Supplied data:

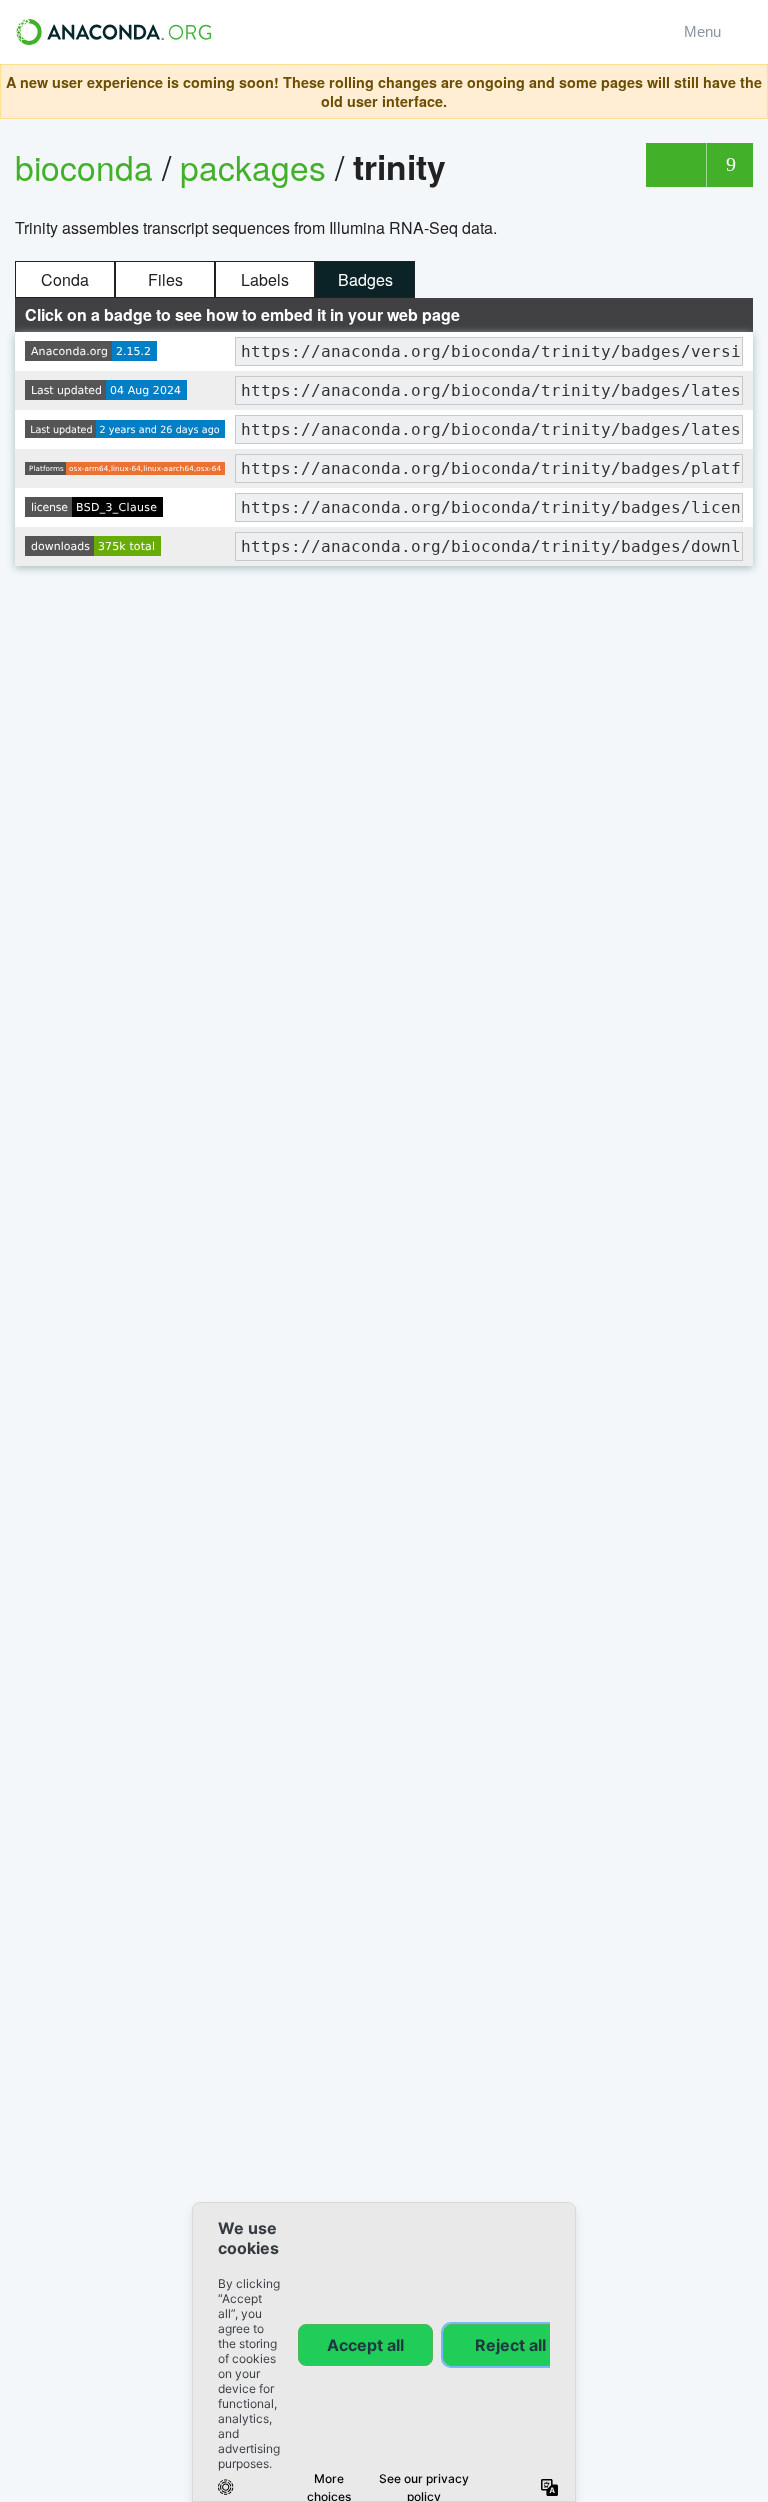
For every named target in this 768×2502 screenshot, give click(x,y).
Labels (265, 279)
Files (165, 279)
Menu (706, 31)
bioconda (84, 166)
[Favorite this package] (675, 165)
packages (257, 166)
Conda (65, 279)
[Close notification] (747, 92)
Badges (365, 279)
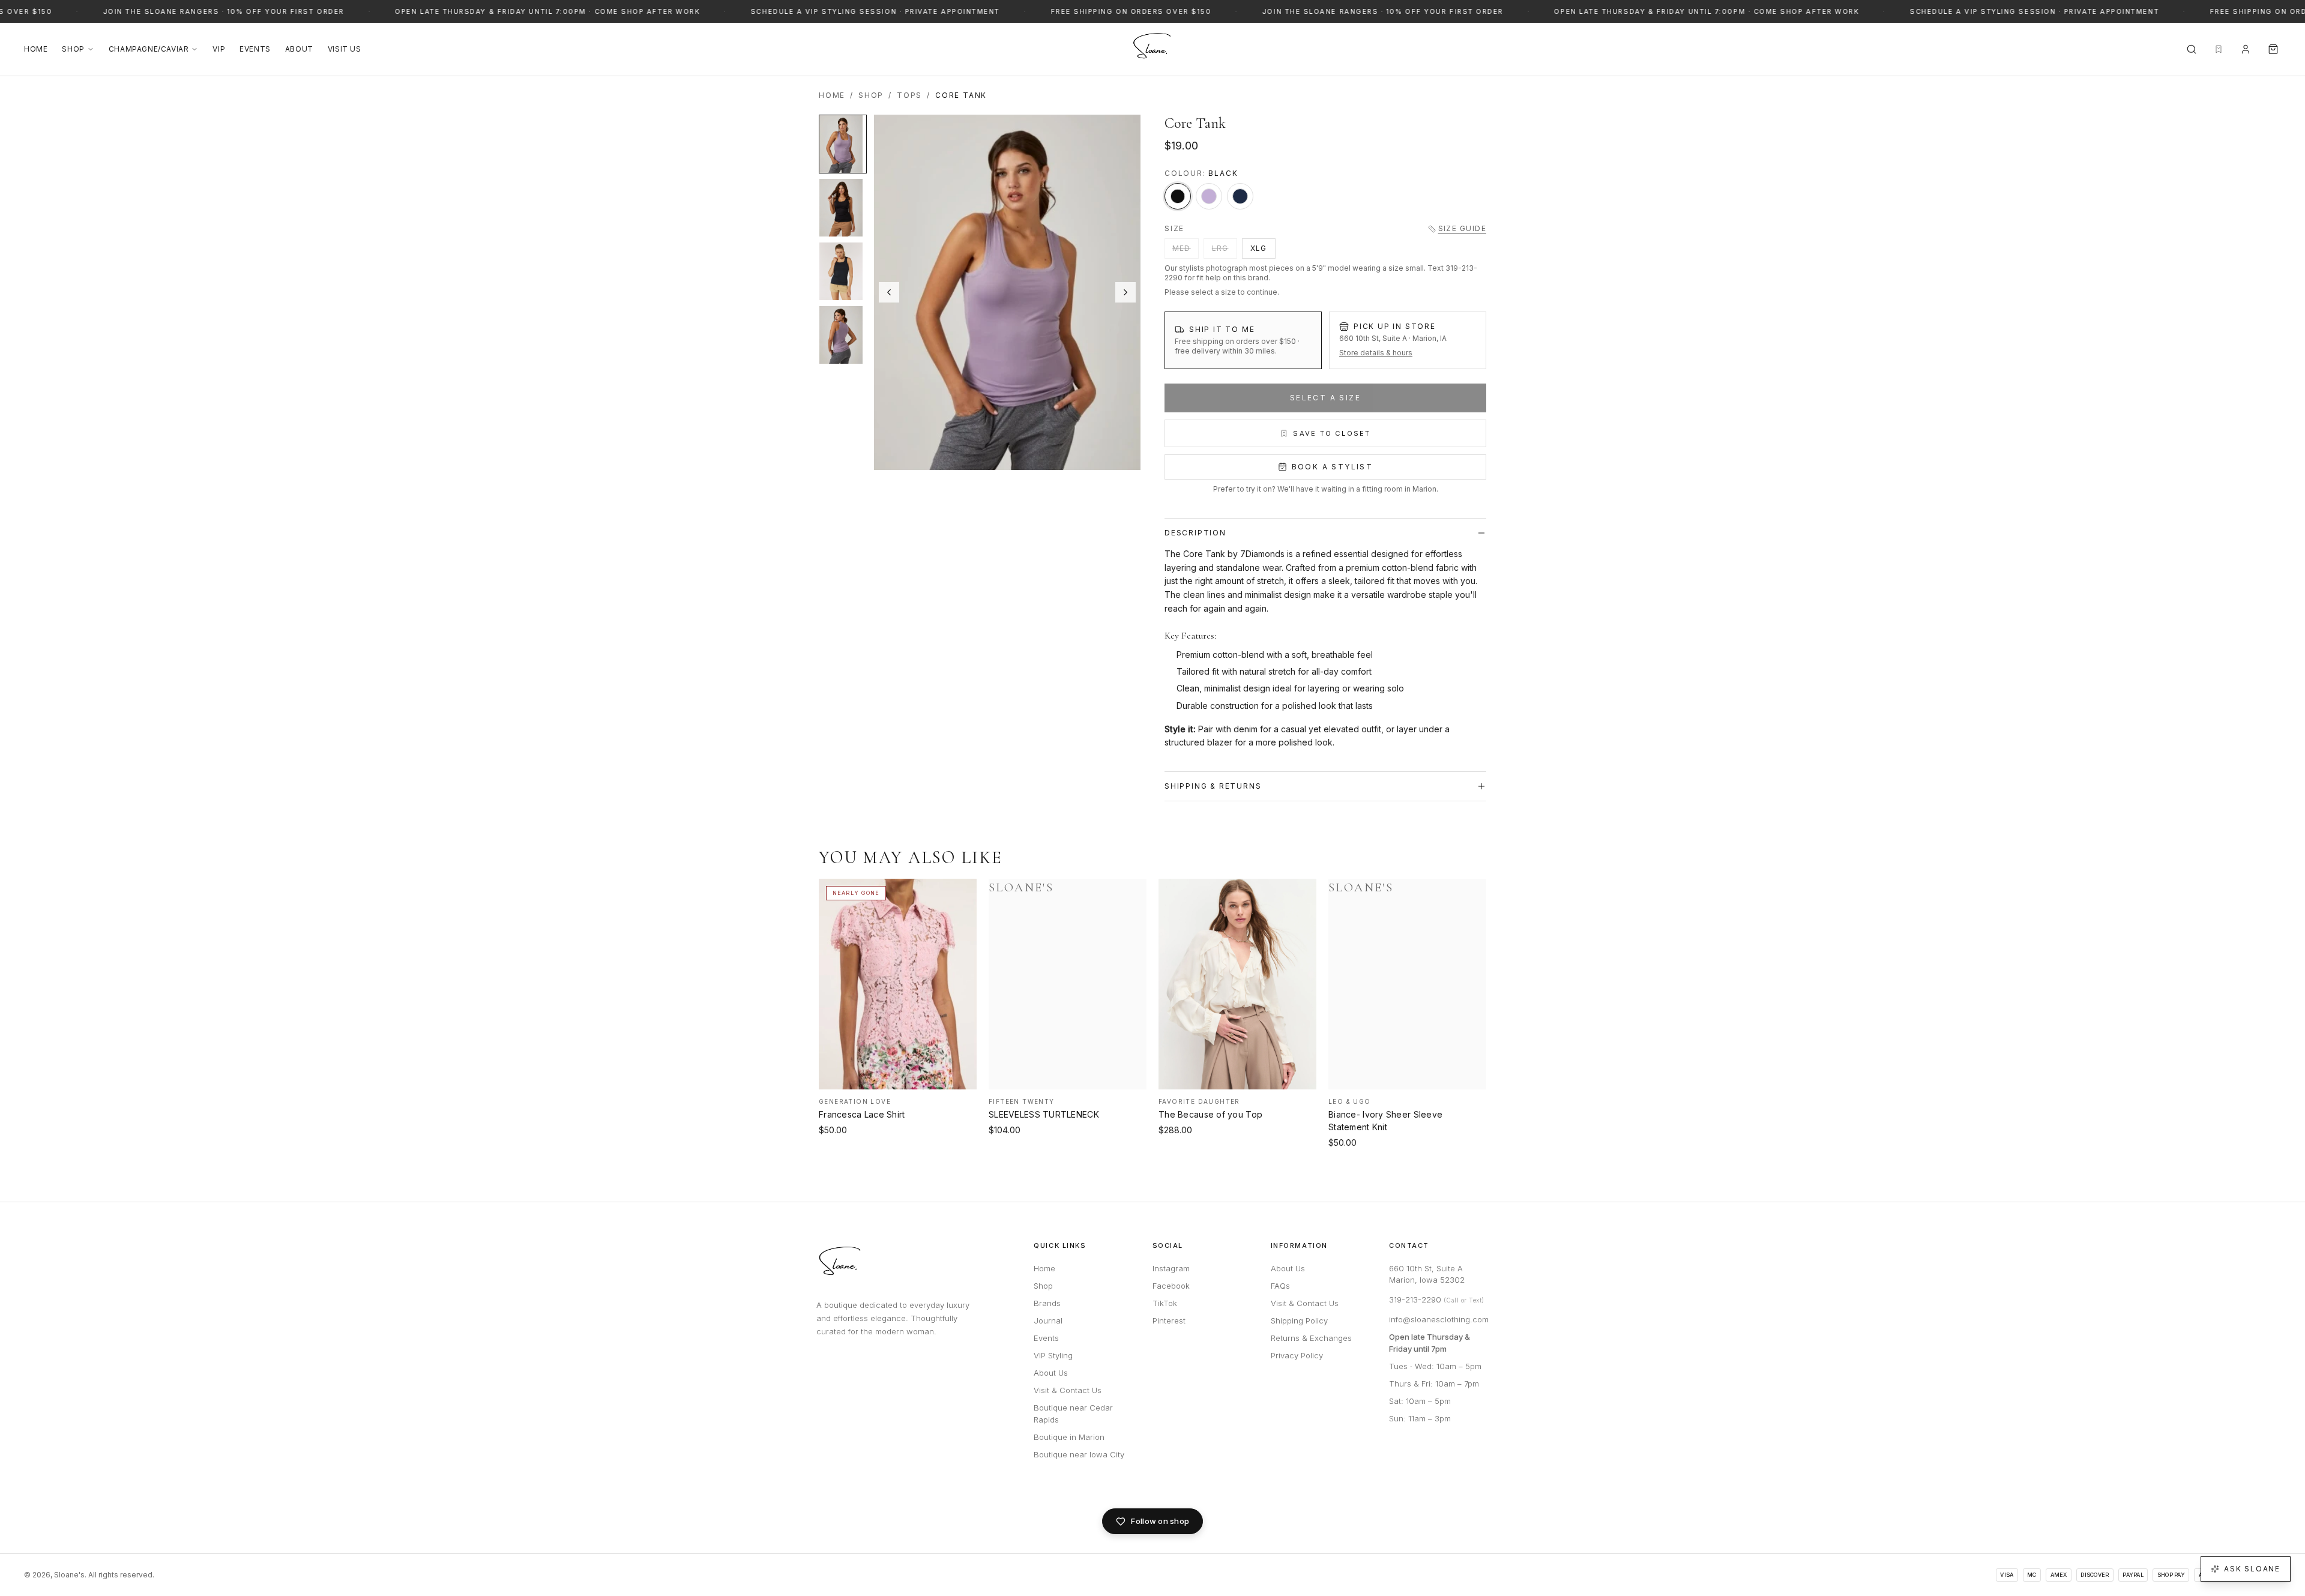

What you should do: The lines to repeat run from the line containing "Menu (706, 31)" through the end of the listing above, both included; give them exactly and without pictures.

Response area:
Menu (706, 31)
bioconda (84, 166)
[Favorite this package] (675, 165)
packages (257, 166)
Conda (65, 279)
[Close notification] (747, 92)
Badges (365, 279)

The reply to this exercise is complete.